With an explosion of science suggesting that treatment for a substance abuse disorder can work, how do we get laboratory-demonstrated evidence based practices (EBPs) into the hands of our treatment counselors? By using strategies that complement counselors’ existing skill sets, and in formats that are immediately useful to counselors’ day-to-day job demands, I’m betting the outcome would be better for clients.

For many years we’ve been concentrating on that at the Treatment Research Institute (TRI).

One strategy we’re employing is called Toolkits.
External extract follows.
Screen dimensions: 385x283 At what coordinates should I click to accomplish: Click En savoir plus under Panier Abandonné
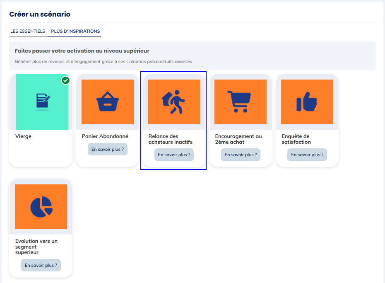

As the name implies, Toolkits are a simple combination of tools that counselors can use to enhance the amount of evidence-based content they introduce to group therapy patients.
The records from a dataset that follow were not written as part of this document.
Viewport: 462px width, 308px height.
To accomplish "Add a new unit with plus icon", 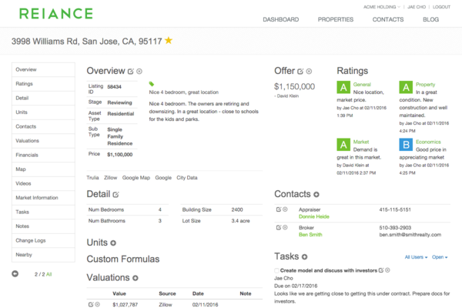I will [x=112, y=243].
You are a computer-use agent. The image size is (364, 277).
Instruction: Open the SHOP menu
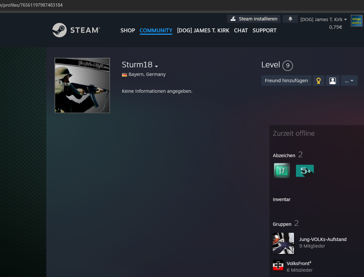(127, 30)
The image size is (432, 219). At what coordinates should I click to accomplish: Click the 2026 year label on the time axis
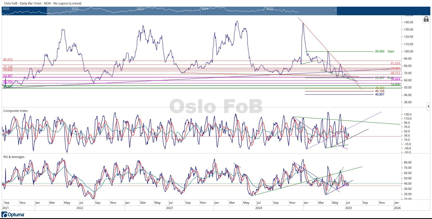click(397, 208)
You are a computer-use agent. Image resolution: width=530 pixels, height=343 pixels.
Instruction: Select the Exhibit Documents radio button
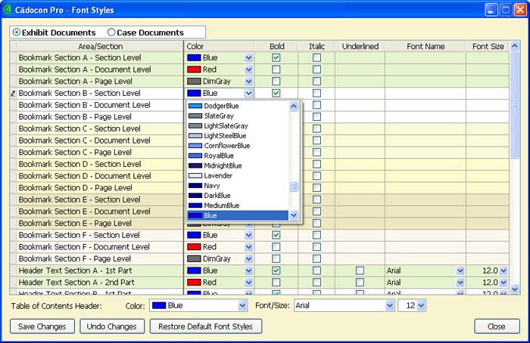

Our team introduced one kit – RoadMAPTM– embracing the concept of relapse prevention. RoadMAP consists of a number of helping tools – reusable interactive posters, linked assignment sheets and an engaging, humorous video – that counselors can use to model, explain and engage their patients around this critical EBP.  After all, in a chronically relapsing disease, teaching clients about relapse is essential.

Another Toolkit focuses on 12-Step Facilitation, another important EBP. All patients undergoing treatment for a substance use disorder should know about and be encouraged to consider engaging in this continuing care strategy that can be a cornerstone of recovery. The Toolkit is inspired by the corresponding EBP; the difference is in the delivery, as the Toolkit consists of props a treatment counselor can learn on his/her own and, more importantly, can teach to his/her clients easily, without supervision, extensive preparation or lots of funding.
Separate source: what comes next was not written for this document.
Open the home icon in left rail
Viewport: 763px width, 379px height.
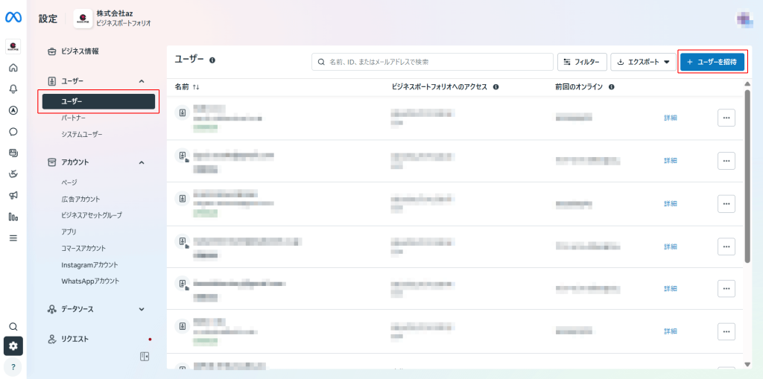tap(13, 68)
Regardless of the EBP the Toolkit corresponds to, the approach is to empower the counselor through modeling and using a “learning-by-teaching” strategy that assumes that counselors can and will teach themselves how to deliver and use the EBP as they prepare for group. Above all, each Toolkit assumes that clients need to learn about, sample, and incorporate the EBP through practice into their everyday lives, or it won’t work.  Toolkits embody the approach that counselors help clients, but that some investment in equipping counselors can improve their consistency and effectiveness in delivering EBPs.

At TRI we extensively tested the Toolkits concept at each stage of development, including acquiring expert input, using client focus groups and having counselors use the Toolkit in actual practice and provide feedback. Early results indicate that counselors like this new approach, and so do clients. Our research also suggests when counselors employed the Toolkit in their relapse prevention groups, their adherence in delivering EBP content increased by a statistically significant amount, with minimal training.

As a researcher, I’m inclined toward evidence-based practices. Yet having been a clinician in a former life, I sincerely come by my bias for approaches that work in real-world, actual conditions under which a counselor operates and a patient is treated.  If science can “point the way” in treatment, why not apply science in a way that brings out the best in our clinicians – the front-line agents in our field?

Toolkits resulted from conversations between researchers and clinicians – conversations centered on what counselors really need to do their work.  If helping clients is the goal of both science and clinicians, and it is, we need to keep these kinds of conversations going.